In my opinion the Miners’ Strike was not only responsible for creating the now ever-increasing divide between public and police but also; it sadly opened my eyes to the fact – not all cops worked (work) within the same humility and ethical framework as I did then. The one that most of my colleagues also did then and hopefully most still do now. 

It’s kind of ironic when you consider that Sir Robert Peel was as a Conservative. Margaret Thatcher, accused of having “used the police against the public for political aims” (thereby creating divide between police and public), was another Conservative and now, this government (predominantly Conservative), suddenly sees the need to “reconnect the police with the people” (see here).

Any effort to lessen the predominant ‘us and them’ mentality which now prevails in our society has to be commended. Even if the only outcome is to help reduce the angst of our, understandably exuberant but disconnected youth (see below), to help them  feel a little more included within our society. Perhaps the politicians are finally getting it, but I sadly doubt it.

This government plans to do what Thatcher couldn’t finish, and destroy what’s left of the public sector. To win we need a united Trade Union movement, with a rank and file network that can co-ordinate to smash the anti-union laws, lead solidarity action, and crucially, act with the Union leaders where possible, but where necessary be absolutely prepared to act without them…(Revolution)

Like Billy Bragg at the time, I was also relatively young and dare I say impresionable. However, unlike Bragg, atcher’s politics didn’t turn me into a socialist, but that’s probably expected. Although my cynical nature also questions if Billy’s interest in the dispute, during the early years of his fledgling musical career then, was wholly about socialism or possibly, nearly as much to do with his own self-promotion. Only he would know the answer to that one?

The most vociferous from either side of our political divide continually espouse their utopian political diatribe; ideas, ideals and dreams about how our society should live and how it should be policed and governed. But that is all most of it is – a collection of ideas and dreams – allowing such extremes to be carried through to their desired conclusion will only serve to create Dystopia!
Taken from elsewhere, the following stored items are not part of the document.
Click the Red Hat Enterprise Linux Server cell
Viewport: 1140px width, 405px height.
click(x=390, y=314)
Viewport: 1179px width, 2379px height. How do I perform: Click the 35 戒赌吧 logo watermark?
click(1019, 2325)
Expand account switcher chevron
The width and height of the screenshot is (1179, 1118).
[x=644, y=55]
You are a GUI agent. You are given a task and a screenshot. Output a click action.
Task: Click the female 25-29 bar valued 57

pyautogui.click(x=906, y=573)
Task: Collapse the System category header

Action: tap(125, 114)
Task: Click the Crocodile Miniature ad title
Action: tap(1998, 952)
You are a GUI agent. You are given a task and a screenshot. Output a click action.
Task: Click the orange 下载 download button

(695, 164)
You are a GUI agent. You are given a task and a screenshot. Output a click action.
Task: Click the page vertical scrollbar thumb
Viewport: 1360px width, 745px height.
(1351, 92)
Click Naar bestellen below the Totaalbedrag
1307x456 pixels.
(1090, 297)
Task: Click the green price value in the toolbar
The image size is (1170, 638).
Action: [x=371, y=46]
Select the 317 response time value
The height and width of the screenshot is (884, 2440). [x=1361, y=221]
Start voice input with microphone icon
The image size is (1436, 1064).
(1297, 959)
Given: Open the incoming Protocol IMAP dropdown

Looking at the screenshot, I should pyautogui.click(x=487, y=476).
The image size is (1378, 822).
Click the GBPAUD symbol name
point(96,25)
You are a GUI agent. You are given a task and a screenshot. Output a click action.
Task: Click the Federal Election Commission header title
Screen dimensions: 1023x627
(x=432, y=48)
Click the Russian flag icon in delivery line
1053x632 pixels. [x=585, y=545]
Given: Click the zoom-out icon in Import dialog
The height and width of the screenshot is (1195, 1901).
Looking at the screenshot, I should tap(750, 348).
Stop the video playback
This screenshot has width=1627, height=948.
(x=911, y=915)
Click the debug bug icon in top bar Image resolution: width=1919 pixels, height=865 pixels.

During my life constant political posturing, along with profoundly self-interested motivation in many political leaders has served to show me one very important thing; very few of them ever have our true interests at heart. It has also served to create a politically apathetic monster – one of ever-increasing proportions!


  1. The Miners’ Strike and Me: The human price of the miners’ strike (Radio Times)
  2. The Miners’ Strike and Me, ITV, review (The Telegraph)
  3. Now we see what was really at stake in the miners’ strike (The Guardian)
  4. The Great Miners Strike – Lessons for the present (Revolution – Socialist Youth Organisation)
  5. Lessons from the Miners Strike (Len Tingle – BBC News)
  6. Obituary: Bob Crow (The Telegraph)
  7. Obituary: Bob Crow (The Guardian)
  8. Obituary:  Anthony Neil Wedgwood Benn (The Telegraph)
  9. Obituary: Tony Benn (The Guardian)

2 thoughts on “The Miner’s Strike And Me…

  1. Only endured one week on the dispute – a shambles in police management terms. Female officers weren’t allowed to be deployed so had shifts back home of predominantly female staff. Ironic really. Weren’t the MPS banned for a while because of their behaviour?


    1. Not sure about MPS being banned as such however; I do recall several examples of MPS officers being ‘returned to force’ after various disciplinary (and criminal) offences. Like you pointed out much of it was a “shambles” but to be fair, many police managers had never seen the like of such logistical operational issues before.